My hand swings limp and bare without the grasp and protection your hand seems to give. Throat parched with the jaw dropping, hanging under its lock and shallow breathing, waiting for your presence.
My shoulders cold and uncovered without your arms sheltering their motions. My laugh echo’s aimlessly with no path leading to its destination. This all when you’re not by my side. These, just a few of the things I feel without you next to me. These aren’t just words, but devastating actions that take place within me, with severe loss leaving me empty and searching for your security.

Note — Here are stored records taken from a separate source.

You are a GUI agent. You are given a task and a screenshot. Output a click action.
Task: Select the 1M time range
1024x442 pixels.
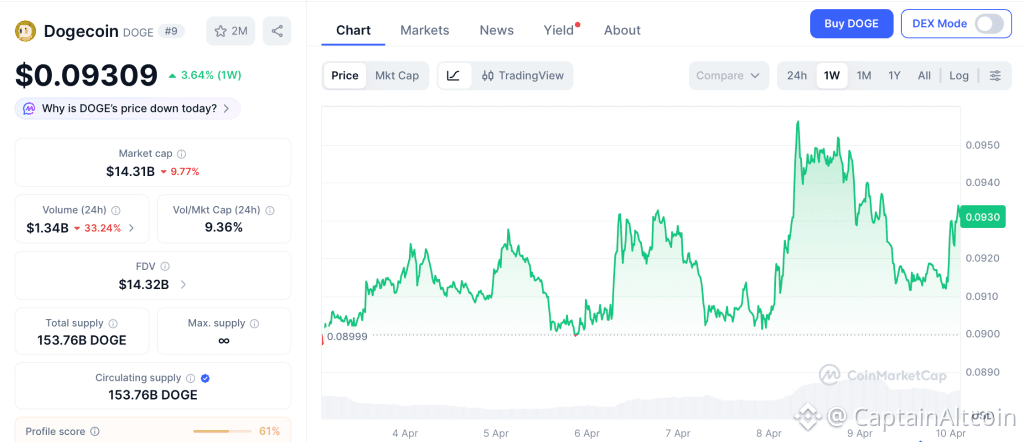[x=864, y=75]
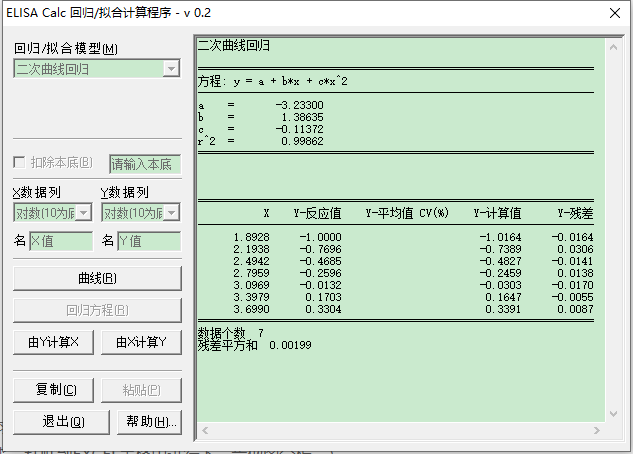Open the regression model dropdown arrow
The height and width of the screenshot is (454, 633).
click(171, 69)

I love you. Loving you, to love you means a whole lot more than words of a feeling. Actions take place, then feelings leak and embed themselves within the body. The heart skips at a pace un-timable. The stomach turns in directions, compasses are unable to predict. The mind spins in corners of a circle. The hands leak, though luckily the skin filters. The mind is numb to all but you. If my air could lift you, my throat is at drought.
You hold the strings that direct my smile, the cords my laugh bellows and the force behind my tears. You’re the tune to my song and the light to my praises. I admire your strength and love, your passion and care. You are beautiful and you’re my world. Just keep spinning.

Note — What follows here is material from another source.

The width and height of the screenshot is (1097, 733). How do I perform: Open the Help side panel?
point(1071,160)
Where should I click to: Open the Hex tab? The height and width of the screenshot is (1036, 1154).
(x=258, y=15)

My thoughts have been broken. Your touch jolts through body, and trapped within my mind I was unable to realize you joined me on the balcony.
You eyes searching and flickering at mine. Searching for an answer or truth; perhaps both.
I sink. The chair holds me, hugs me and keeps everything from spilling to the ground. You try to speak, but like sand to the tide your voice is smothered by millions of drowning waves and words. I turn away and you drop to your knees. My attention is brought to your body curled onto your knees, hands capturing your tears as they make paths down your innocent cheeks. I start to breathe faster and faster as I try and explain my words on that paper. My mind relapses into emptiness.
As I’m about to clutch the perfect confession, you begin to scream. You stare up at me, with eyes of devastation, betrayal and all with sadness and a lost path. Standing and stabilizing your body, your words are flooding from your mouth not attentive to the new path the tears are escaping into. Aware and penitent, I stand and try to hold you. You scream louder and begin to push and slap me, punch and kick. Your words not making any sense and adjoining until you stop and sink into my shoulder.
“Please. No” slip from your moistened lips. A tear escapes from my eye and I apologize. You straighten and collect your self. Searching for your bag and jacket, your head hangs and your eyes pursue to leak emotions replacing the words. I try and stop you, aware that it’s too late. Your eyes finally making connection to mine once again breaks my wall of stabilized explanations. I let you climb through my window. I watch you walk out my door. I hear your foot steps leave their mark for the very last time on my stairs and wait for the door to close. Waiting no more I see you rush to your car trying to collect yourself and failing. Watching my life slip away into the car I barely see your lights down my street and within moments you’re gone. Unable to explain or justify my secret I bawl and spread my body across the balcony.
The last action taking place. Ever.
Excuse me mam? The hospitals environment making everything so cliché, he found the attention he was looking for. “Mam I’m so sorry, we lost Rachael.”
The cancer spread and defenseless I was defeated.